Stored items
========================================

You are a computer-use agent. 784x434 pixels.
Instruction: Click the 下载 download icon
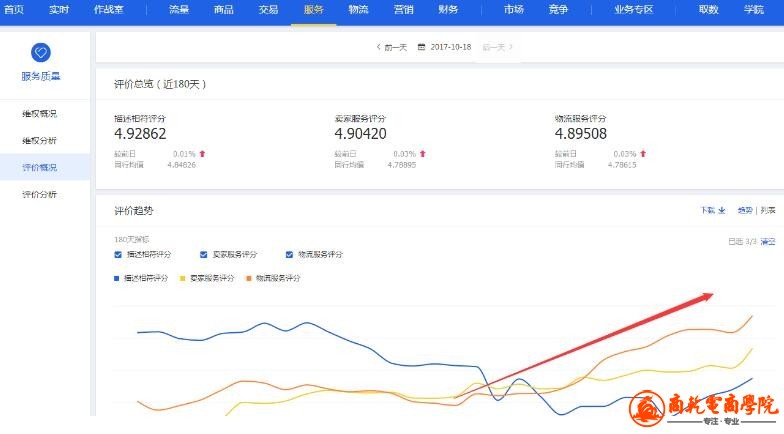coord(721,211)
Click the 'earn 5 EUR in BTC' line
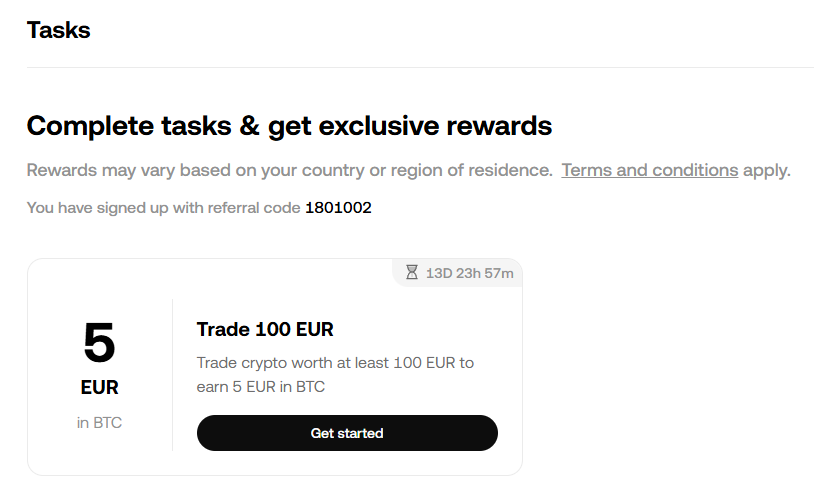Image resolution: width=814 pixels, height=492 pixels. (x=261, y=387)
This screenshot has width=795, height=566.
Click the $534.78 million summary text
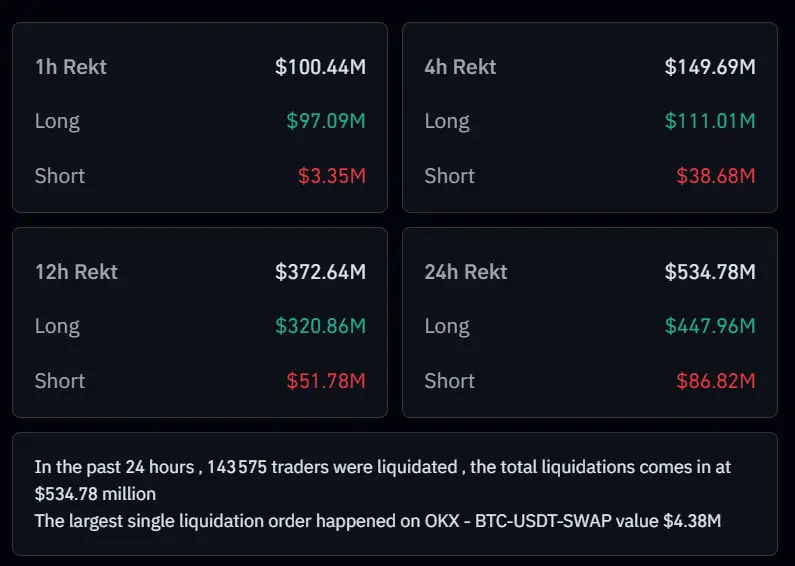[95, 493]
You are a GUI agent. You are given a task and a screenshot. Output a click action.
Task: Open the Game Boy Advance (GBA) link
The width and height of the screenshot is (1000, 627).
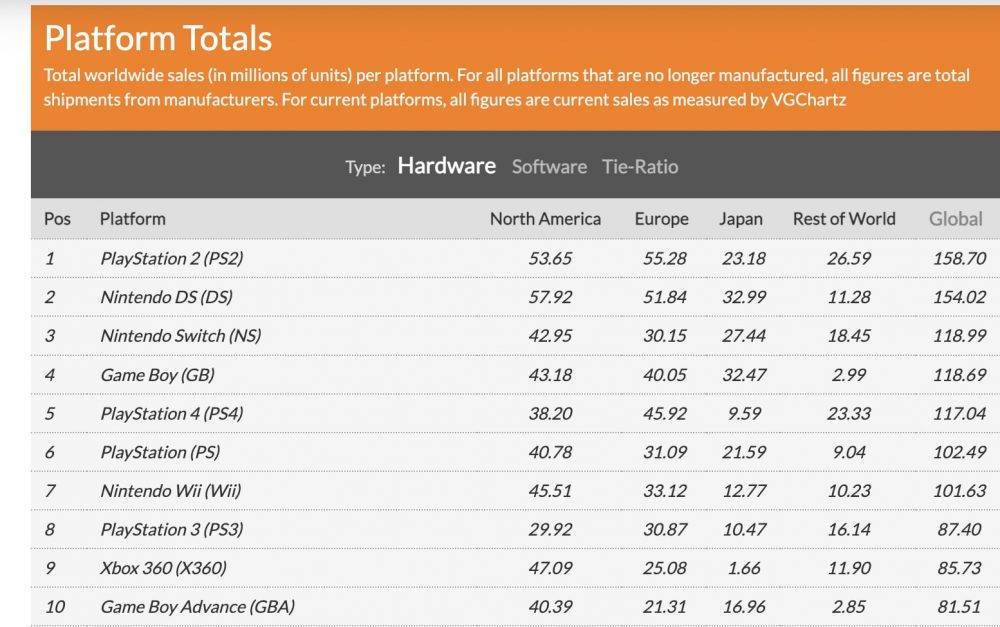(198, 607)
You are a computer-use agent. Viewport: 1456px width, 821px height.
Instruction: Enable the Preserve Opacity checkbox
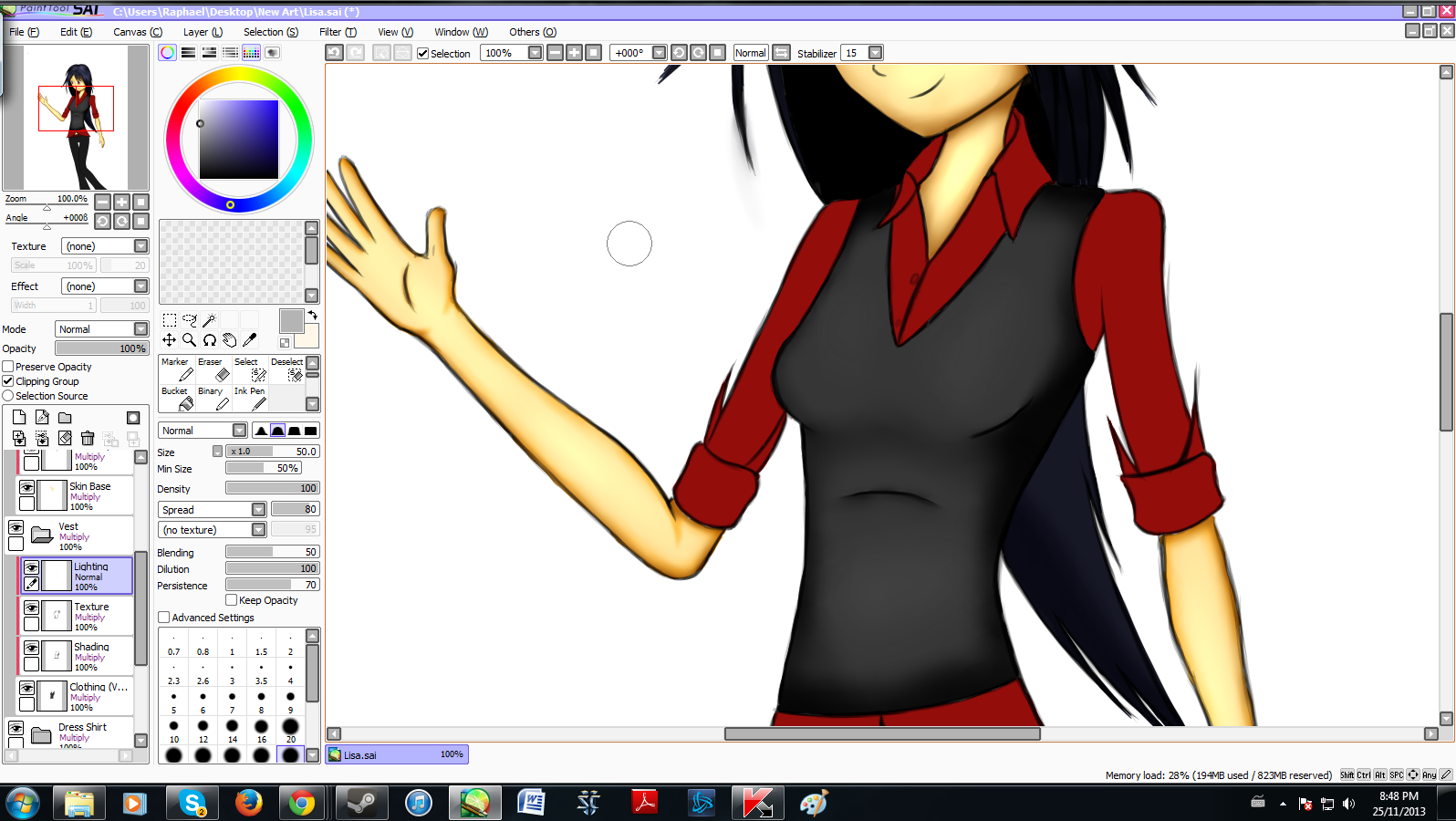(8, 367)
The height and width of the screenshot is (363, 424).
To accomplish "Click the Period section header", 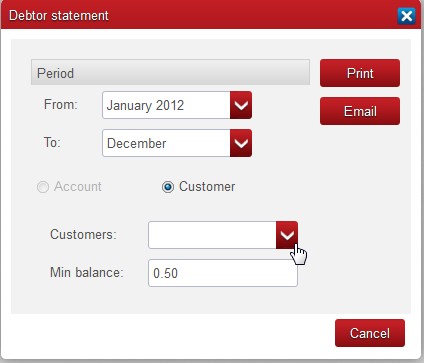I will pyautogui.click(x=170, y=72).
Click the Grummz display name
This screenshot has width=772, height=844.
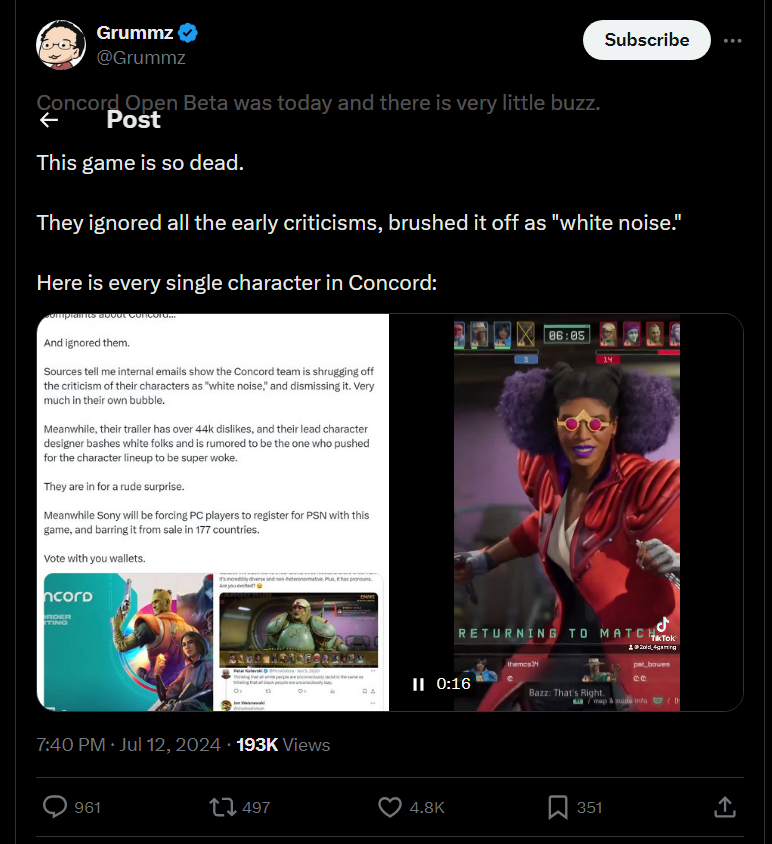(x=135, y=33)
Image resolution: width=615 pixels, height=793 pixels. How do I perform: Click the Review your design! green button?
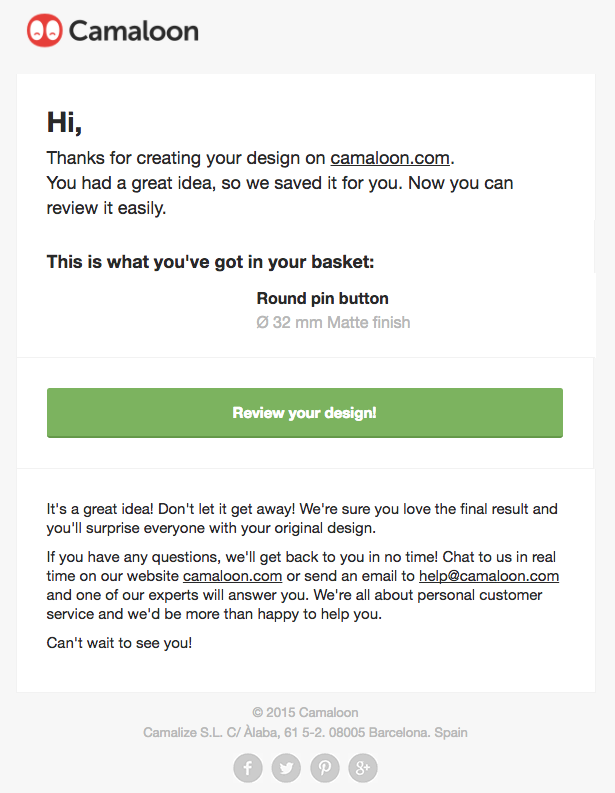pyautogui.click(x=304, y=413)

========================================

### Work item:
Give back only the lines from the one that carries "This screenshot has width=772, height=844." through the final line above, both included. Drop all pictures.

### Answer to the problem:
This screenshot has width=772, height=844.
(x=135, y=33)
Image resolution: width=615 pixels, height=793 pixels. How do I perform: Click the Review your design! green button?
pyautogui.click(x=304, y=413)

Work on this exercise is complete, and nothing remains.